И, хоть было заметно, что к тамаде назрели вопросы, в основном, от Насти, все, чокнувшись друг с другом, выпили и ухватились за шампуры.
Как раньше умели всё запутывать и усложнять! Расскажу, сокращая почти до невозможного, содержание драмы Гоцци «Любовь к трём апельсинам», сохраняя хоть какую-то театральную стилистику.
«Сильвио, король Треф, необычайно взволнован и чрезвычайно удручён болезнью своего единственного сына, принца Тартальи. Лучшие врачи определили недуг наследного принца как результат глубочайшей ипохондрии и дружно отступились от несчастного. Оставалось лишь одно последнее средство не дать Тарталье сойти в гроб — заставить его рассмеяться.
Преданный слуга и друг короля, Панталоне, предлагает Сильвио план спасения больного: надо допустить к принцу недавно объявившегося в городе Труффальдино, человека заслуженного в искусстве смеха. Но забавник Труффальдино, как ни старается, не может вызвать на лице Тартальи даже тени улыбки — принц всё плачет и просится обратно в тёплую постель.
Но тут в образе уродливой старушонки появляется фея Моргана. Труффальдино налетает на неё и валит с ног. Та, уморительно задрав кверху ноги, летит на землю, и, о чудо! — Тарталья заливается звонким смехом и разом излечивается от всех недугов. Но Моргана в гневе обрушивает на принца ужасное заклятье — внушает ему неизбывную страстную любовь к трём апельсинам. А те находятся страшно далеко и пристально охраняются.

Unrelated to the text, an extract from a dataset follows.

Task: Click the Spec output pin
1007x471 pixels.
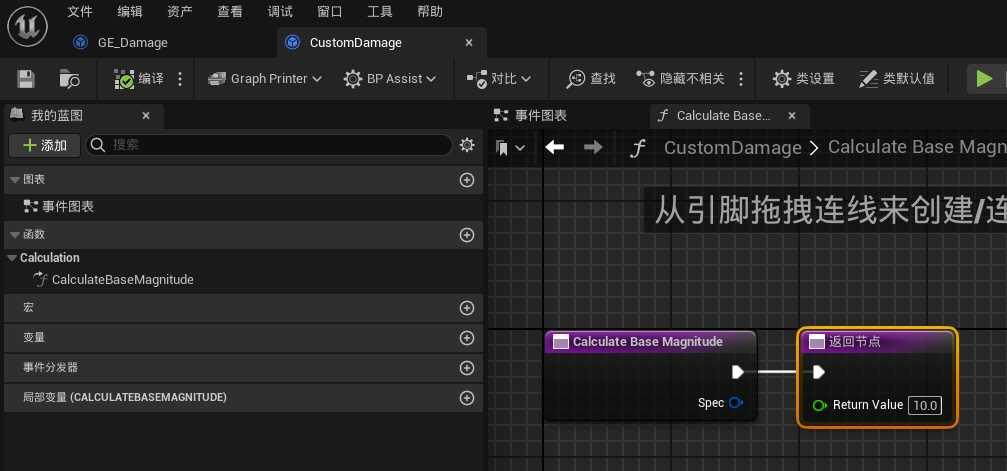Action: 736,403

Ценой невероятных усилий Тарталья всё же добывает эти три огромных апельсина. Труффальдино разрезает два из них, из которых выходят две девушки и тут же умирают от жажды. Третью от печальной участи избавляет только сам Тарталья, который разрезает третий апельсин, откуда тоже выходит девушка и молит дать ей воды. Принц замечает, что всё дело происходит на берегу озера. Он подносит девушке воды в своём железном (!) башмаке, и та, утолив жажду, сообщает принцу, что её зовут Нинеттой и что она по злой воле некой волшебницы была заключена в кожуру апельсина вместе с её двумя сёстрами.

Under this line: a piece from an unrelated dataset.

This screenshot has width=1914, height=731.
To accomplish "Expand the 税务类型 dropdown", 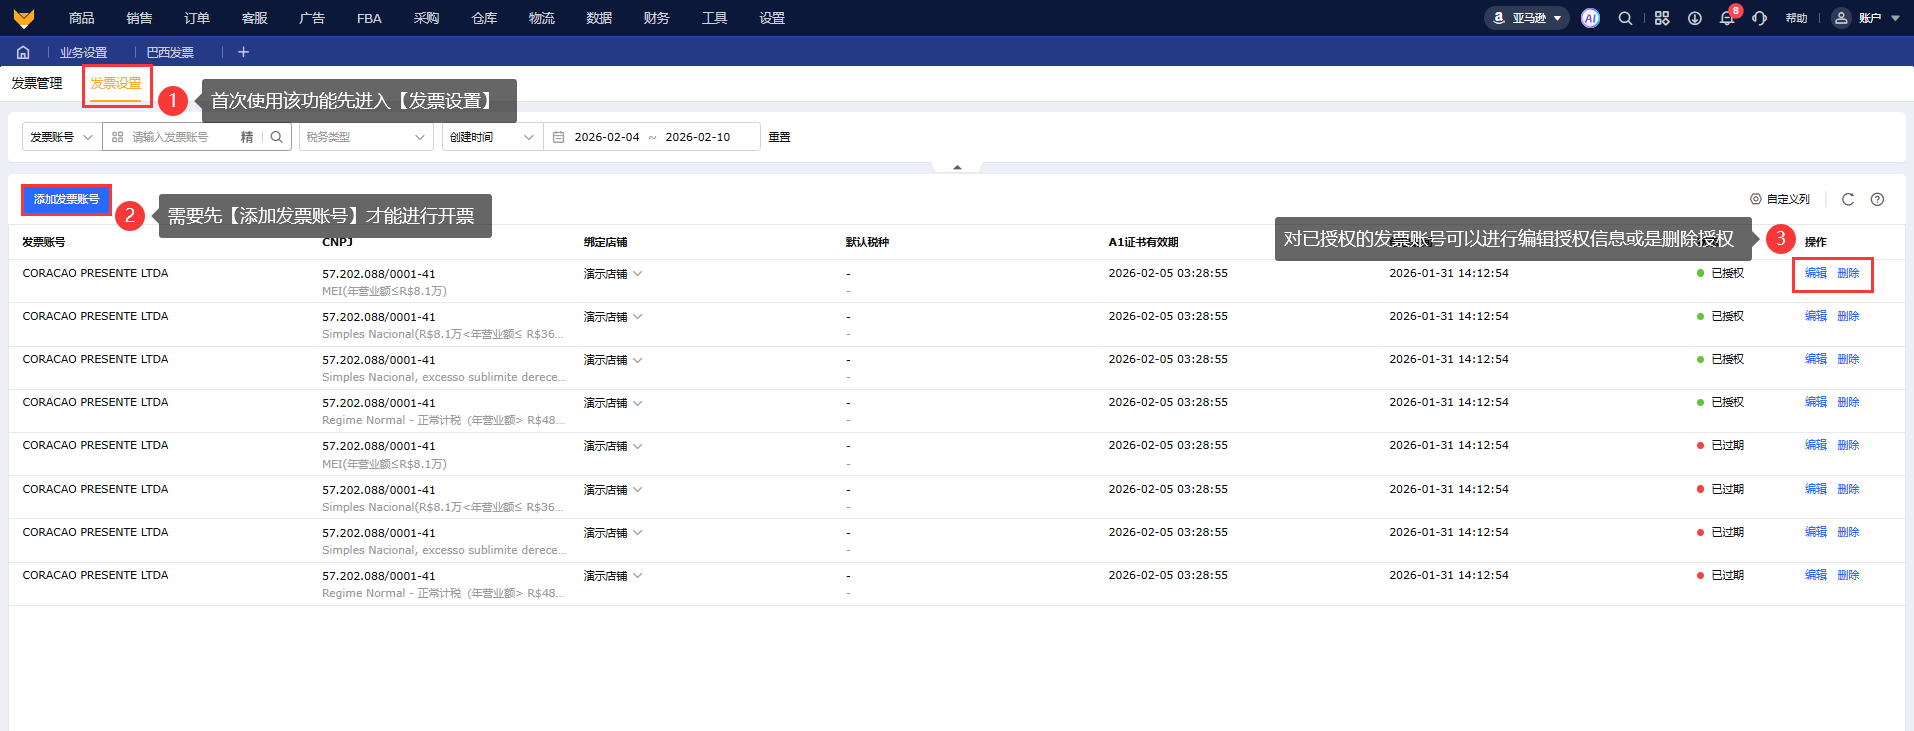I will click(365, 137).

Тарталья немедленно влюбляется в Нинетту и хочет вести её во дворец как свою невесту. Но опять следует куча злоключений, с превращением Нинетты в голубку и обратно, однако всё оканчивается благополучно и счастливо!
А потом, как и положено, играют свадьбу Тартальи и Нинетты. Гости развлекаются вовсю: подсыпают друг другу в питьё табак, бреют крыс и пускают их бегать по столу…»

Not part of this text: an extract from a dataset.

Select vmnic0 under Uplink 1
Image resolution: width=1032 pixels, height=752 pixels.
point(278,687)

Нет, видимо, у автора этой драмы были явные нелады с психикой! Зачем было задирать в падении старухе Моргане ноги, а особенно, брить крыс и пускать их по столу? Неужели нельзя было заставить принца рассмеяться попроще? Ведь сейчас даже грустного слона можно заставить рассмеяться и проще и быстрее. Как в том анекдоте, где в зоопарке, подобно Тарталье, вдруг загрустил слон. Не ел, не пил — помирать стал. Вот и объявили конкурс с огромной премией — кто рассмешит слона. Множество народу пробовало — и всё зря. И вдруг объявляется некий ханыга в плаще и обещает рассмешить слона. Подходит к слону и что-то шепчет ему на ухо. Слон тут же закатывается в гомерическом хохоте и не может остановиться. Валится на землю, катается по ней, но смеяться не перестаёт. Уже от голода помирать стал. И попросили ханыгу снова заставить слона загрустить. Что ж, подошёл он к слону и распахнул перед ним свой плащ. Слон — в слёзы, загрустил пуще прежнего!
Вот изумлённое руководство зоопарка и просит ханыгу рассказать про такие удивительные преображения в настроении слона.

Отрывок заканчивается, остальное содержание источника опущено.